Narrow the data below down to the lines containing "Baby".

INPUT DATA »
* * *

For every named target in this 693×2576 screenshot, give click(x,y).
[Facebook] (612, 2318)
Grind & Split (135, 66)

* * *

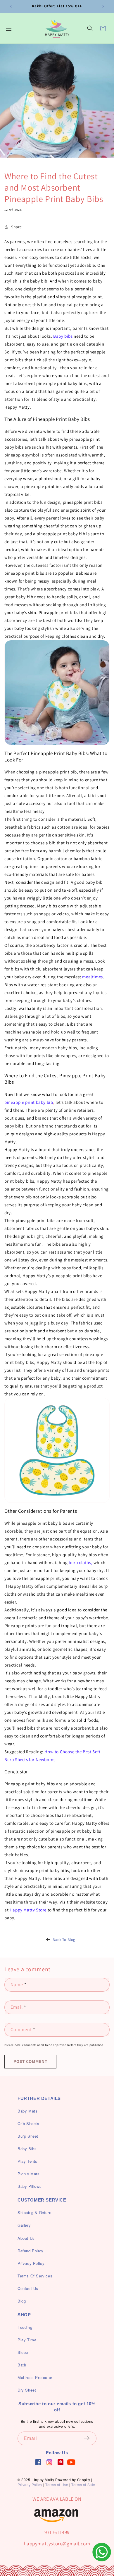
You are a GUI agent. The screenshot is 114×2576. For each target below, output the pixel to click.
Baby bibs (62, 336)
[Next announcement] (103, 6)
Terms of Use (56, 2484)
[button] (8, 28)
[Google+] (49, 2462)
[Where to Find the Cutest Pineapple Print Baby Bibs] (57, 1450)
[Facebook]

* * *

THE COMPLETED TASK »
Baby bibs (62, 336)
[Where to Find the Cutest Pineapple Print Baby Bibs] (57, 1450)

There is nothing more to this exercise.